== The data
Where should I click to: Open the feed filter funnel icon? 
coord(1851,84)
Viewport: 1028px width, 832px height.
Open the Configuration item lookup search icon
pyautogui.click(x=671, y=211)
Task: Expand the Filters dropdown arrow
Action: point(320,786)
====
== The data
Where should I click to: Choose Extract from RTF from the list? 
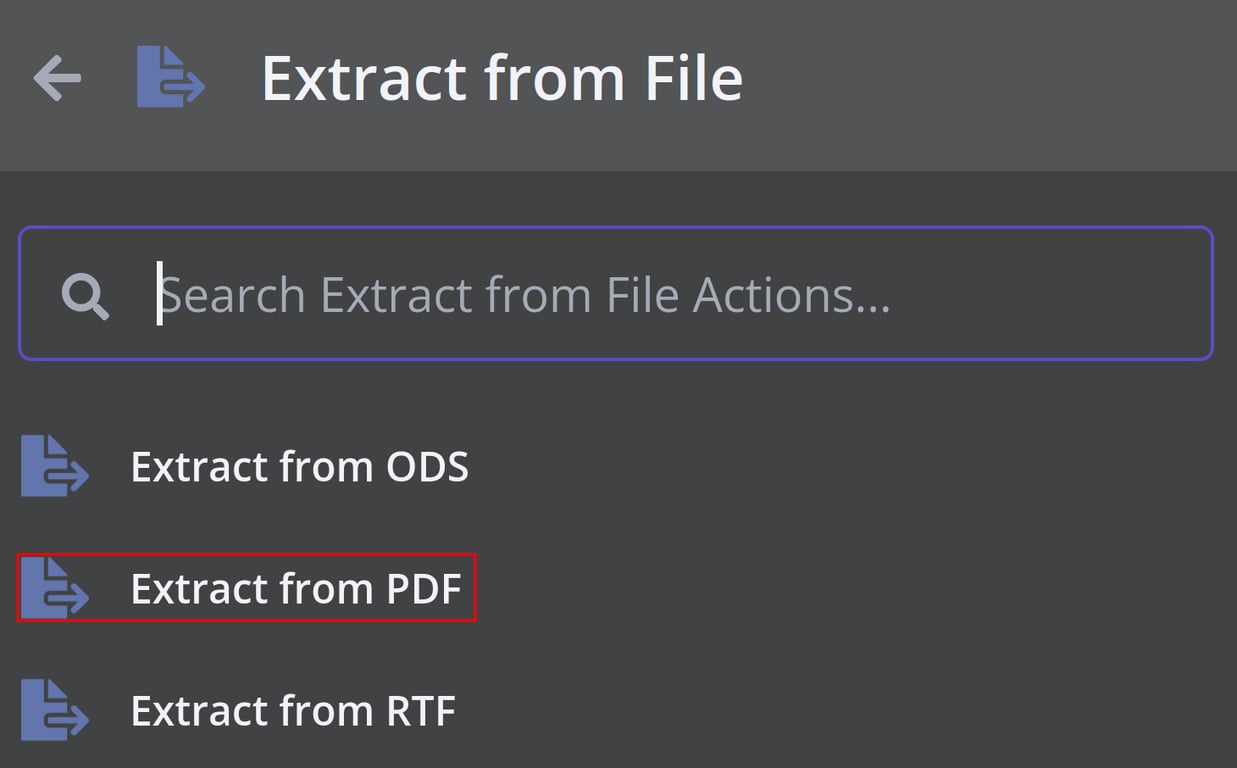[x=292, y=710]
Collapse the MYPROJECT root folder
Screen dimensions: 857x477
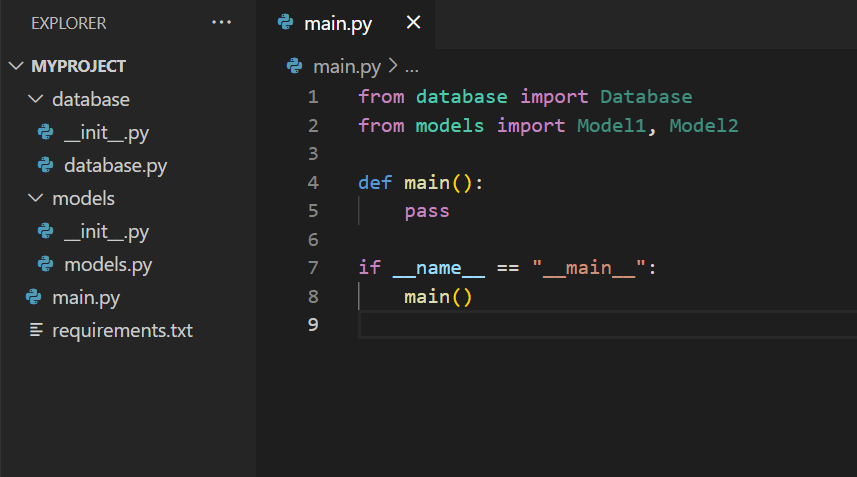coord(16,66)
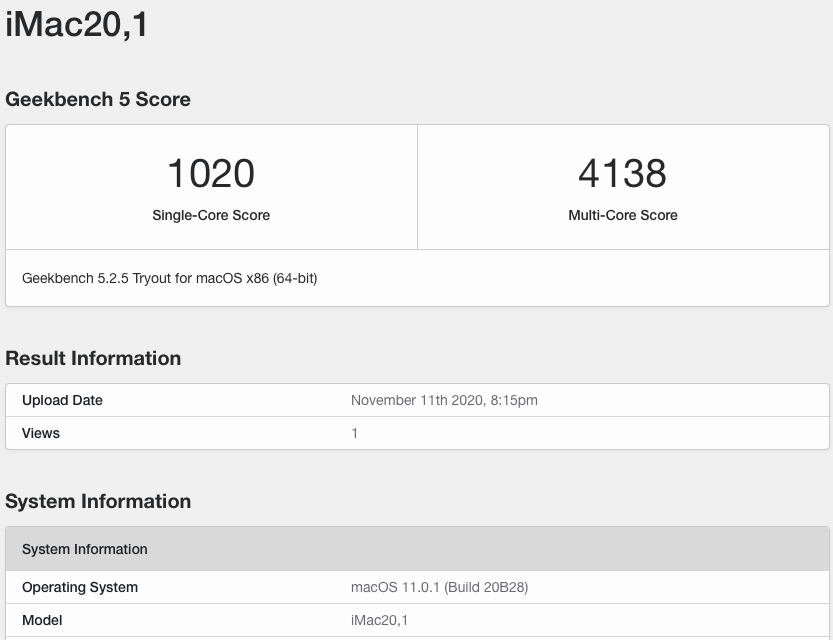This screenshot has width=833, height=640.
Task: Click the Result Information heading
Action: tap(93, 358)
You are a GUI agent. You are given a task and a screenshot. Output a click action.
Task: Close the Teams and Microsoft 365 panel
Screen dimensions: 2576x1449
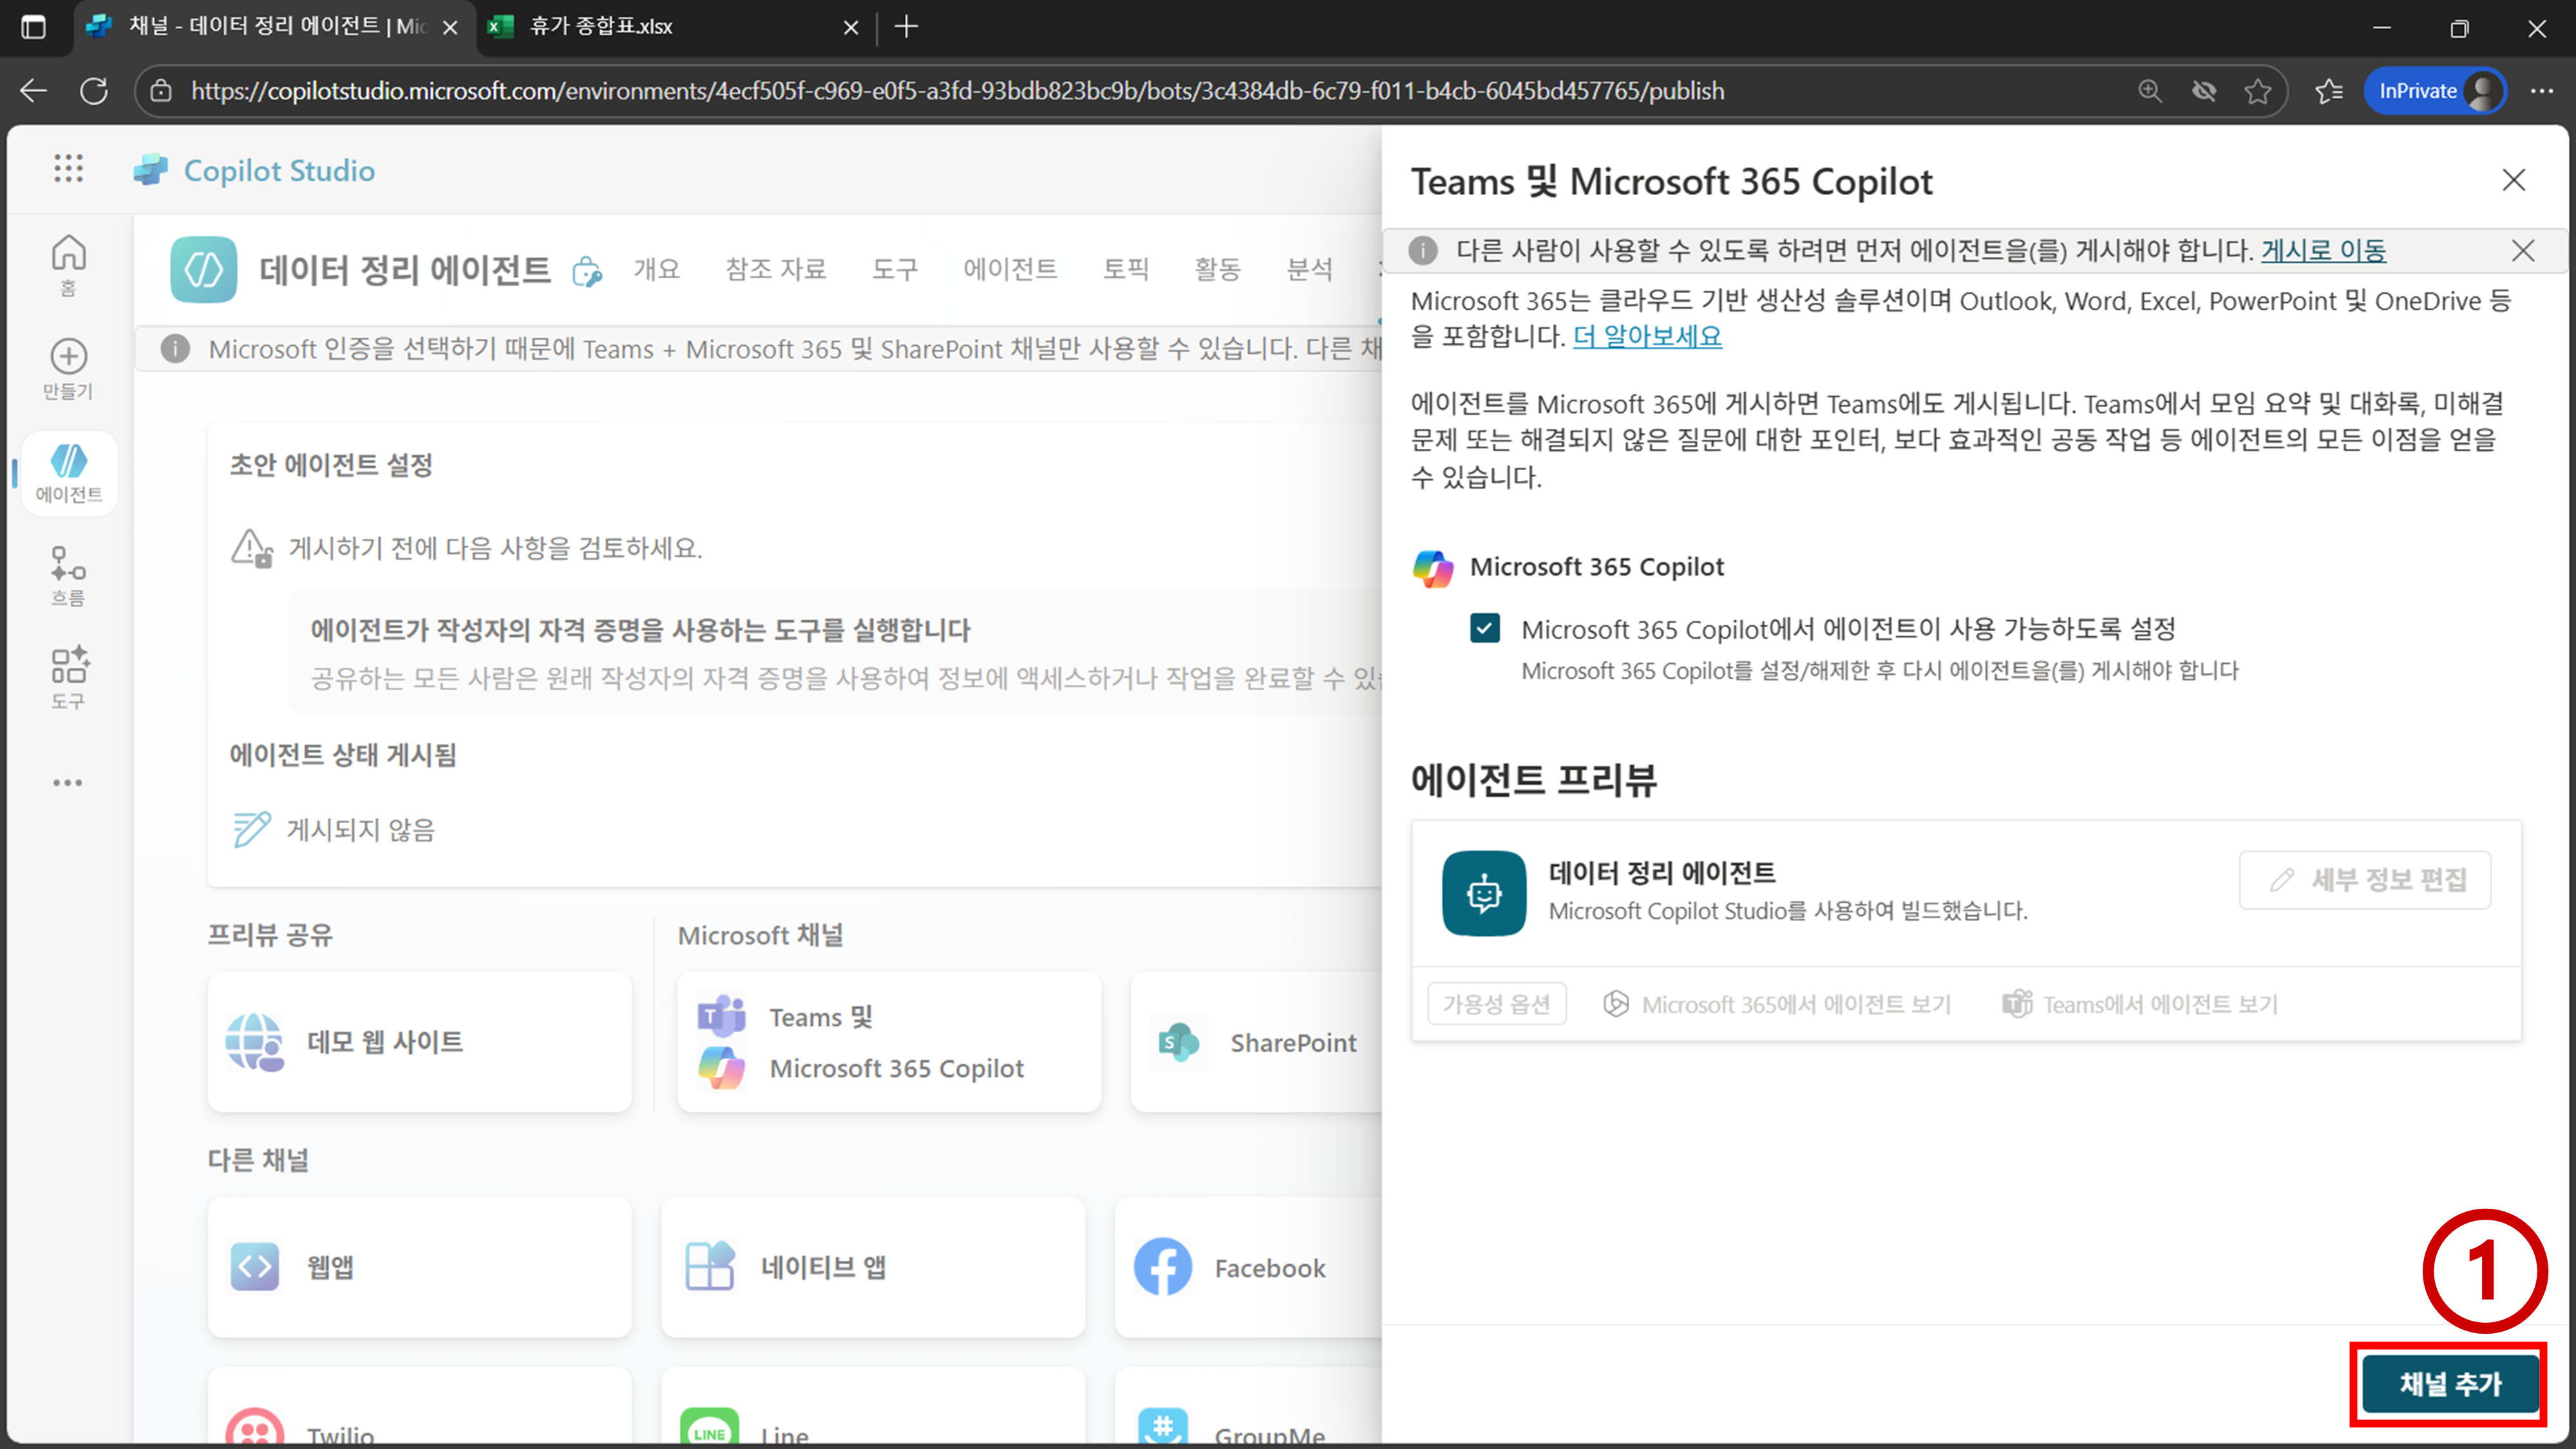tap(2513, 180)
====
== The data
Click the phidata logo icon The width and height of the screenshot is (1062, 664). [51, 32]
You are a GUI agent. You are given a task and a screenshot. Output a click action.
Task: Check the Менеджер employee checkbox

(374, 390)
====
### Task
Return each line of the entries above that contains the word "Open".

### Finished answer
Where should I click to: Open the feed filter funnel icon? 
Open the Configuration item lookup search icon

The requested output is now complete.